**What you should do**
When you reach the line in the data below that contains "Viewport: 500px width, 375px", please start repeating lines exactly, and stop after the line that contains "Given: Select the Pan map hand tool", repeating nothing else.

**Provided data**
◇ ◇ ◇ ◇ ◇ ◇ ◇

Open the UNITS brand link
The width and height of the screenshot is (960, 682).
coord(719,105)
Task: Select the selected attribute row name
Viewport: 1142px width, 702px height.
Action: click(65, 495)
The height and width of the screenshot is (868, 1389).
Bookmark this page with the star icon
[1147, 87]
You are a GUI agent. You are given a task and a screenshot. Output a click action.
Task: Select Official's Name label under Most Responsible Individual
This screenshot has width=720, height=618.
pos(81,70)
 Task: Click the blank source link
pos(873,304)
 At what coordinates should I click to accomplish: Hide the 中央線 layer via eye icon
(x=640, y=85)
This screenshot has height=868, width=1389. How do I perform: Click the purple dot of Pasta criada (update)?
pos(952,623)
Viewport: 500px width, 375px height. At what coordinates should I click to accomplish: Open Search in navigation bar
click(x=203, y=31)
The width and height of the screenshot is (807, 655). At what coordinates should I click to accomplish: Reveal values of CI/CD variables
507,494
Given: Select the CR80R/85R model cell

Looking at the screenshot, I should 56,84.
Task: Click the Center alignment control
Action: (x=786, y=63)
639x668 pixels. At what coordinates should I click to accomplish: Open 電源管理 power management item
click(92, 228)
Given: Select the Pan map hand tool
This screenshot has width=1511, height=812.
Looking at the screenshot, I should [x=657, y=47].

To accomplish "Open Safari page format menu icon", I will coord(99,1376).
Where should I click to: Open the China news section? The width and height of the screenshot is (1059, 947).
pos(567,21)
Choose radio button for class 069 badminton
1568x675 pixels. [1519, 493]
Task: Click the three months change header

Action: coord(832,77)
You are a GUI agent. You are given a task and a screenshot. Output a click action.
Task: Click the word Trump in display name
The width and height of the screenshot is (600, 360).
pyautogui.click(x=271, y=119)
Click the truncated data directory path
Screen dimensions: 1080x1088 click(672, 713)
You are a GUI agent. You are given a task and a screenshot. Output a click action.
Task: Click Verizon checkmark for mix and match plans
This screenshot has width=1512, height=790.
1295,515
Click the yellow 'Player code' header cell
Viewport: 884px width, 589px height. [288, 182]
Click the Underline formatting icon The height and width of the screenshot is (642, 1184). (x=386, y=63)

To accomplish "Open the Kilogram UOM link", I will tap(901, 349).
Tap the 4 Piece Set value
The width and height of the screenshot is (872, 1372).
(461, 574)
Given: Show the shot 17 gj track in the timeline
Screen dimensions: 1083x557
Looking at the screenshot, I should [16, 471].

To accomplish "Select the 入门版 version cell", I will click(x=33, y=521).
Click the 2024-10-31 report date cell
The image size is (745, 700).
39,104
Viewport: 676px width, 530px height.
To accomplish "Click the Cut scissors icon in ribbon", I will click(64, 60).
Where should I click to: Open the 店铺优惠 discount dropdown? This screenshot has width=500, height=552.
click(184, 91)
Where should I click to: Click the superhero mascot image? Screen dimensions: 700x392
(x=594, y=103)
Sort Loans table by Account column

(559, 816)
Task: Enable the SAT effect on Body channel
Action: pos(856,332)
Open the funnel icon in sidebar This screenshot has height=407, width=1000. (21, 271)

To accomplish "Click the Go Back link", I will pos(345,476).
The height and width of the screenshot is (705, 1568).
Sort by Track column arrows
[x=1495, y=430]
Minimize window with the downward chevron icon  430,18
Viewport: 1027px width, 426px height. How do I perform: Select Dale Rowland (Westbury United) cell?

◇ ◇ ◇ ◇ ◇ ◇ ◇

**Response to this exercise**
Viewport: 500px width, 375px height. At what coordinates should I click to accomplish: Open Search in navigation bar
click(x=203, y=31)
The width and height of the screenshot is (807, 655). At what coordinates should I click to accomplish: Reveal values of CI/CD variables
507,494
Given: Select the CR80R/85R model cell

Looking at the screenshot, I should 56,84.
Task: Click the Center alignment control
Action: (x=786, y=63)
639x668 pixels. At what coordinates should I click to accomplish: Open 電源管理 power management item
click(92, 228)
Given: Select the Pan map hand tool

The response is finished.